The aim of the review conducted was to evaluate the use of Memantine in the treatment of BPSD. Patients who have BPSD are often difficult to manage and end up having negative/adverse patient outcomes.
A systematic meta-analysis is a procedure involving combining data from multiple studies. It can be used to identify a common treatment effect which is consistent from one study to the next.1 In this article the researchers quantitatively assessed the results of previous research in order to develop conclusions about that body of research.
Clinical decisions for the management of illnesses should be based on the totality of all the best evidence and not the results of the individual studies.1
To ensure all essential elements are included and results are easily reproducible, the recommendation is to use the Preferred Reporting Items for Systematic Reviews and Meta-Analyses (PRISMA) checklist.2
Another checklist used to appraise reviews is the Critical Appraisal Skills Programme (CASP). The checklist comprises of questions allowing you to make sense of a systematic review by focussing on what the results of the study are and if they are valid.3
Did the review address a clearly focussed question?
The review aimed to assess the efficacy of Memantine on BPSD. The researchers established from the data analysed that Memantine had a beneficial effect in patients with BPSD. The analysis was focussed on Memantine combined with cholinesterase inhibitors as well as placebo drugs combined with cholinesterase inhibitors as treatment options rather than other options of pharmacological management of BPSD.

----

* WHAT IS EXPECTED *
In the text on Memantine and BPSD, which checklist is recommended to make sure all essential elements are included and results are easily reproducible?

(Stored items)
----

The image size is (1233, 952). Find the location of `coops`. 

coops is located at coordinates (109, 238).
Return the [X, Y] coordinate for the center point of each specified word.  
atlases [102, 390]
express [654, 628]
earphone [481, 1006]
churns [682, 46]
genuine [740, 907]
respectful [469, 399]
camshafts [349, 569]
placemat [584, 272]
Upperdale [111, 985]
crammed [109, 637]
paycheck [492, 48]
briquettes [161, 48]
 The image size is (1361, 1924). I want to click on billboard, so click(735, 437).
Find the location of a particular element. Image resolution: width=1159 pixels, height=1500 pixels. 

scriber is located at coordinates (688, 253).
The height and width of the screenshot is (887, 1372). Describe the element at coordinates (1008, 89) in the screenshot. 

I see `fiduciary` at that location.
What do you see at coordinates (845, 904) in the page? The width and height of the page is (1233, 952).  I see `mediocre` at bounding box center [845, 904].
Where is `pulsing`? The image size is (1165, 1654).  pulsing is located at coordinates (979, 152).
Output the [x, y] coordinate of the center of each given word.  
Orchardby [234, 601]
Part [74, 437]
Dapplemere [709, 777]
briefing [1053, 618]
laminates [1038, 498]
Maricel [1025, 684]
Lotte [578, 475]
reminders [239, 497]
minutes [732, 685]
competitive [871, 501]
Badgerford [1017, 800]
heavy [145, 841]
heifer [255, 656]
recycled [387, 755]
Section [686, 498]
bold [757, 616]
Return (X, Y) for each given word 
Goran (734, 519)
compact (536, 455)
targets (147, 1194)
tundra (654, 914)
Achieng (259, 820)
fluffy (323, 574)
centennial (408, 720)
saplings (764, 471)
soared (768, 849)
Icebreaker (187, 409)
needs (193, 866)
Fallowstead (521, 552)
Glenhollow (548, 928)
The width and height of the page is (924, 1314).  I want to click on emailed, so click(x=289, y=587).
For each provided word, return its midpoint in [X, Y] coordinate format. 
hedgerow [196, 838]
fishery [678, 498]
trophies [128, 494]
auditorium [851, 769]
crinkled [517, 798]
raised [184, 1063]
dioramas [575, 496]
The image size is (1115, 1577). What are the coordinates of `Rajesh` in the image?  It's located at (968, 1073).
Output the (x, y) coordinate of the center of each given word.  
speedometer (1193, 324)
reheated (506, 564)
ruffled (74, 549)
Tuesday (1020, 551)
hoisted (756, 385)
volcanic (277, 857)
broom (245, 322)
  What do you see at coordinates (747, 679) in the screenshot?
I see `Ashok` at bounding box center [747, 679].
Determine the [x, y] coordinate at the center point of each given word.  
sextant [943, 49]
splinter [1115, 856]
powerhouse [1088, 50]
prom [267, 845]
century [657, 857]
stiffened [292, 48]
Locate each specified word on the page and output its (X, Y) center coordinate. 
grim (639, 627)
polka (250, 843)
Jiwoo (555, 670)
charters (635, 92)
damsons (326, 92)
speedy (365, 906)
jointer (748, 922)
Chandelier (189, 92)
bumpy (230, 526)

----

* ANSWER AREA *
The Preferred Reporting Items for Systematic Reviews and Meta-Analyses (PRISMA) checklist.